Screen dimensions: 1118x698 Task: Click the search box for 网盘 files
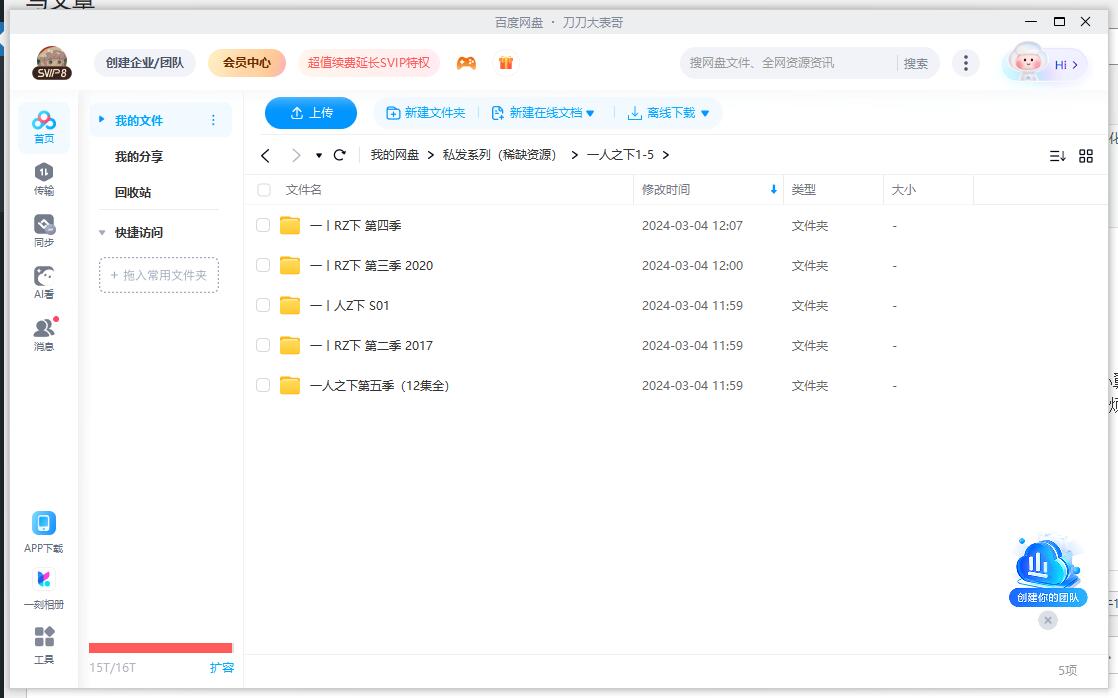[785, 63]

★ ★ ★ ★

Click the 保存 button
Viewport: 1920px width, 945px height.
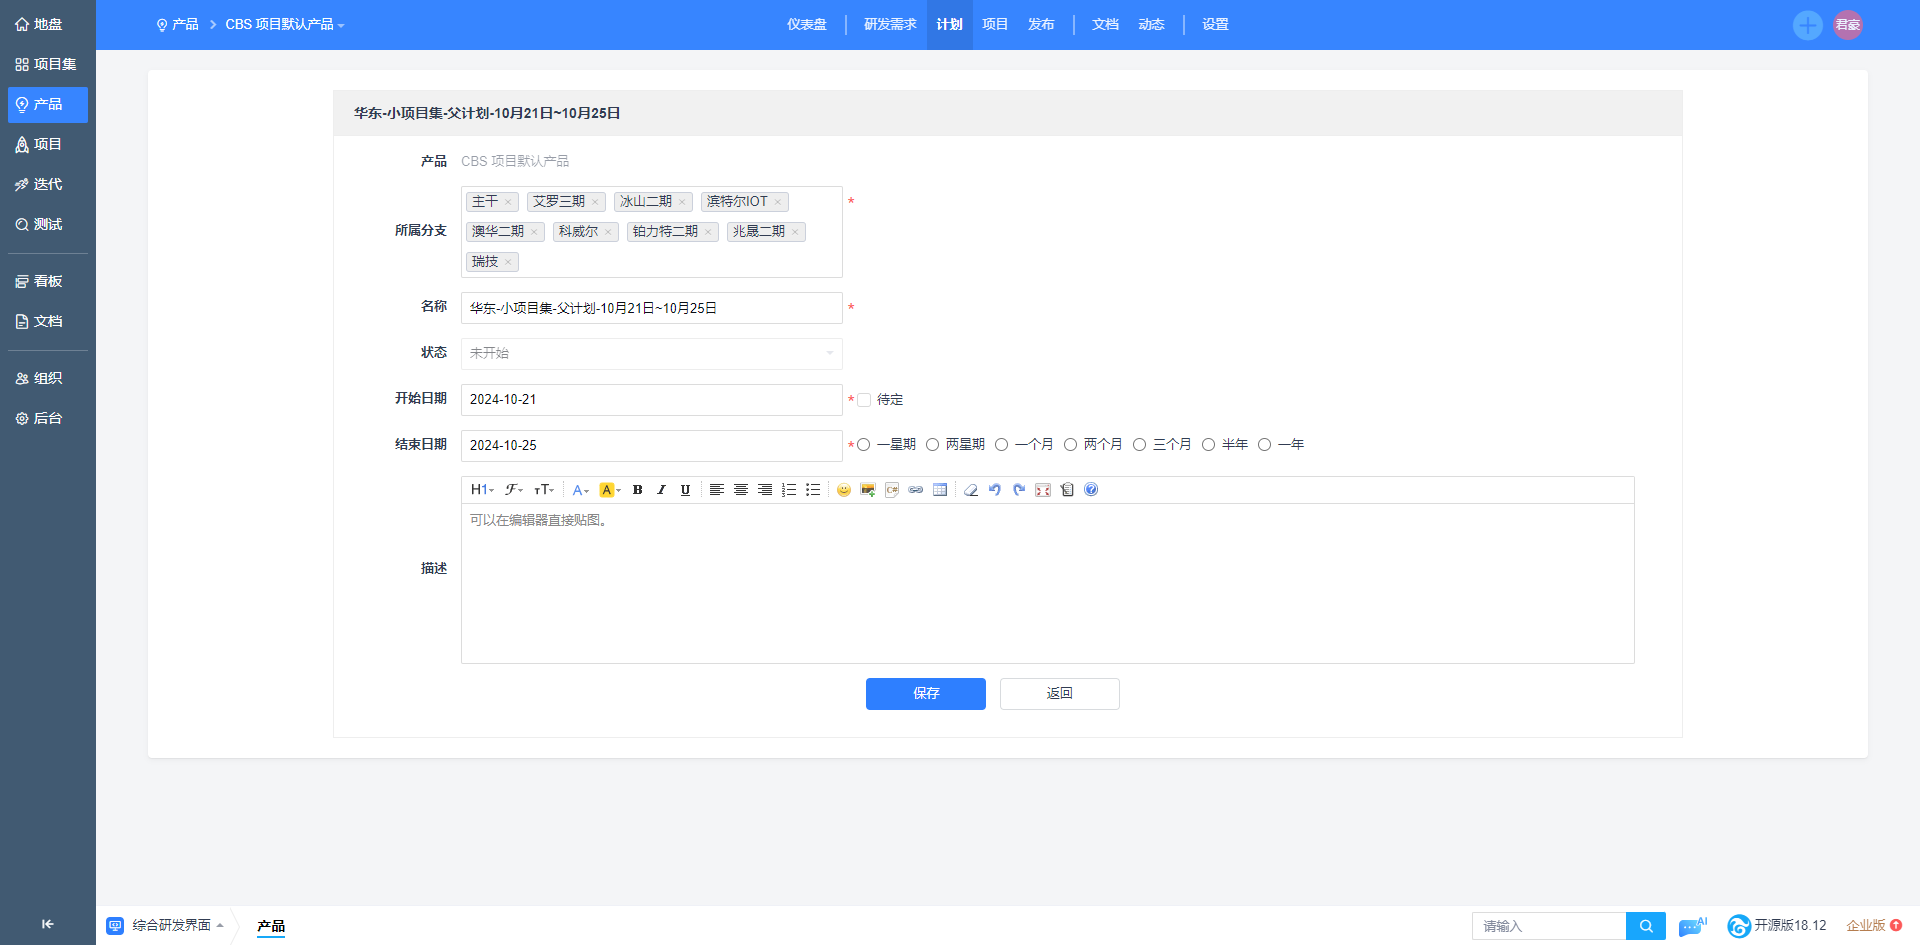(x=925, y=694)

★ ★ ★ ★

• Exercise task
Render the listing from the line with "Click the 保存 button" to the line with "(x=925, y=694)", both included, as a two-column CSV headed instruction and location, one row per instruction with its answer, each value in its own quoted field and line breaks changed to spaces. Leave the pictures out.

• The output
instruction,location
"Click the 保存 button Viewport: 1920px width, 945px height.","(x=925, y=694)"